**Task to complete:**
Copy out each of the records below verbatim, preserving every line as it appears.

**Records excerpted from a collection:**
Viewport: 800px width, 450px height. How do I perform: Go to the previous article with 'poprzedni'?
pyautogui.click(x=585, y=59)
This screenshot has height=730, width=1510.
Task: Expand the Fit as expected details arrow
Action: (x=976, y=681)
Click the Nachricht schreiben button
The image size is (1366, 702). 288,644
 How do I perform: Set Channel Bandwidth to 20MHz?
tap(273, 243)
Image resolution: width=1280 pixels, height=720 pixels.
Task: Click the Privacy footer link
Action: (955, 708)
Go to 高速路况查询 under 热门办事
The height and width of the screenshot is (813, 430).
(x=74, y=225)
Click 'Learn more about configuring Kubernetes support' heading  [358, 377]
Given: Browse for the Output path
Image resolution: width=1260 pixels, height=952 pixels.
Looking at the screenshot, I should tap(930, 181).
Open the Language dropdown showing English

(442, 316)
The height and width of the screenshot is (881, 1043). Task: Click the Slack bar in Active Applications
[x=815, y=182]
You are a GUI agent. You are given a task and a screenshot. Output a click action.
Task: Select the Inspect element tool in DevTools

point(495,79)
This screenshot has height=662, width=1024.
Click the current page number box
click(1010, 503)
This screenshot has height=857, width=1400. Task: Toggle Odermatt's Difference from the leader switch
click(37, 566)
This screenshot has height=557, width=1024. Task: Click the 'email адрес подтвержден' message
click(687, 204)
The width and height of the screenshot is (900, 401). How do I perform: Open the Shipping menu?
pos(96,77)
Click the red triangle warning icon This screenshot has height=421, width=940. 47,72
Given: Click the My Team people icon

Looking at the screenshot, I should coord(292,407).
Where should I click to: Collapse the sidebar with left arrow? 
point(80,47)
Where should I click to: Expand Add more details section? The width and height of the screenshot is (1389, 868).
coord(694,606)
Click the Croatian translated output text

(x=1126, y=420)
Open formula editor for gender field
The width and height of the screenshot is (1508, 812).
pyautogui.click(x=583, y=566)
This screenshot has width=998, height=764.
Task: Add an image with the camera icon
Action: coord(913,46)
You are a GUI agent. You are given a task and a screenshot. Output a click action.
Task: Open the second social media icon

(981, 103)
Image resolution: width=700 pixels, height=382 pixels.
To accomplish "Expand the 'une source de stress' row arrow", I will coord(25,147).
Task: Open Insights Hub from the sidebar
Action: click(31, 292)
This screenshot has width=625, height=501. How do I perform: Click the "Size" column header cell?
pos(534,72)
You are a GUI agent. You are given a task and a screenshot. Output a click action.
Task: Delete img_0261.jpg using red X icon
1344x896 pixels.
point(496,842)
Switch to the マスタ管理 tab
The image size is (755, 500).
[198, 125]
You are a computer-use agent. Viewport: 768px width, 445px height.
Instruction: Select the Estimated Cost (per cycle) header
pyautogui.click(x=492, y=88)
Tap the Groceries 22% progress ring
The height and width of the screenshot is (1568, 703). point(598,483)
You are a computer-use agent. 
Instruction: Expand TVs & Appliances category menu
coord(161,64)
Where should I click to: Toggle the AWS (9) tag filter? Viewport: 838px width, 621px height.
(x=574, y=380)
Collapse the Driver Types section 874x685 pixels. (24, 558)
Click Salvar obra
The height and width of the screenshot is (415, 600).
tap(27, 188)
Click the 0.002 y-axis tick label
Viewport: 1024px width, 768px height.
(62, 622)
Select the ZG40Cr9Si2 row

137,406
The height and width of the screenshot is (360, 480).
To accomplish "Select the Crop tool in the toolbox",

**Exercise answer:**
Viewport: 800px width, 450px height. How do I perform: Go to the previous article with 'poprzedni'?
pyautogui.click(x=585, y=59)
This screenshot has height=730, width=1510.
Task: Expand the Fit as expected details arrow
Action: (x=976, y=681)
Click the Nachricht schreiben button
The image size is (1366, 702). 288,644
 How do I perform: Set Channel Bandwidth to 20MHz?
tap(273, 243)
Image resolution: width=1280 pixels, height=720 pixels.
Task: Click the Privacy footer link
Action: (955, 708)
Go to 高速路况查询 under 热门办事
The height and width of the screenshot is (813, 430).
(x=74, y=225)
Click 'Learn more about configuring Kubernetes support' heading  [358, 377]
Given: Browse for the Output path
Image resolution: width=1260 pixels, height=952 pixels.
Looking at the screenshot, I should tap(930, 181).
Open the Language dropdown showing English

(442, 316)
The height and width of the screenshot is (881, 1043). Task: Click the Slack bar in Active Applications
[x=815, y=182]
You are a GUI agent. You are given a task and a screenshot. Output a click action.
Task: Select the Inspect element tool in DevTools

point(495,79)
This screenshot has height=662, width=1024.
Click the current page number box
click(1010, 503)
This screenshot has height=857, width=1400. Task: Toggle Odermatt's Difference from the leader switch
click(37, 566)
This screenshot has height=557, width=1024. Task: Click the 'email адрес подтвержден' message
click(687, 204)
The width and height of the screenshot is (900, 401). How do I perform: Open the Shipping menu?
pos(96,77)
Click the red triangle warning icon This screenshot has height=421, width=940. 47,72
Given: Click the My Team people icon

Looking at the screenshot, I should coord(292,407).
Where should I click to: Collapse the sidebar with left arrow? 
point(80,47)
Where should I click to: Expand Add more details section? The width and height of the screenshot is (1389, 868).
coord(694,606)
Click the Croatian translated output text

(x=1126, y=420)
Open formula editor for gender field
The width and height of the screenshot is (1508, 812).
pyautogui.click(x=583, y=566)
This screenshot has width=998, height=764.
Task: Add an image with the camera icon
Action: coord(913,46)
You are a GUI agent. You are given a task and a screenshot. Output a click action.
Task: Open the second social media icon

(981, 103)
Image resolution: width=700 pixels, height=382 pixels.
To accomplish "Expand the 'une source de stress' row arrow", I will coord(25,147).
Task: Open Insights Hub from the sidebar
Action: click(31, 292)
This screenshot has width=625, height=501. How do I perform: Click the "Size" column header cell?
pos(534,72)
You are a GUI agent. You are given a task and a screenshot. Output a click action.
Task: Delete img_0261.jpg using red X icon
1344x896 pixels.
point(496,842)
Switch to the マスタ管理 tab
The image size is (755, 500).
[198, 125]
You are a computer-use agent. Viewport: 768px width, 445px height.
Instruction: Select the Estimated Cost (per cycle) header
pyautogui.click(x=492, y=88)
Tap the Groceries 22% progress ring
The height and width of the screenshot is (1568, 703). point(598,483)
You are a computer-use agent. 
Instruction: Expand TVs & Appliances category menu
coord(161,64)
Where should I click to: Toggle the AWS (9) tag filter? Viewport: 838px width, 621px height.
(x=574, y=380)
Collapse the Driver Types section 874x685 pixels. (24, 558)
Click Salvar obra
The height and width of the screenshot is (415, 600).
tap(27, 188)
Click the 0.002 y-axis tick label
Viewport: 1024px width, 768px height.
(62, 622)
Select the ZG40Cr9Si2 row

137,406
The height and width of the screenshot is (360, 480).
To accomplish "Select the Crop tool in the toolbox",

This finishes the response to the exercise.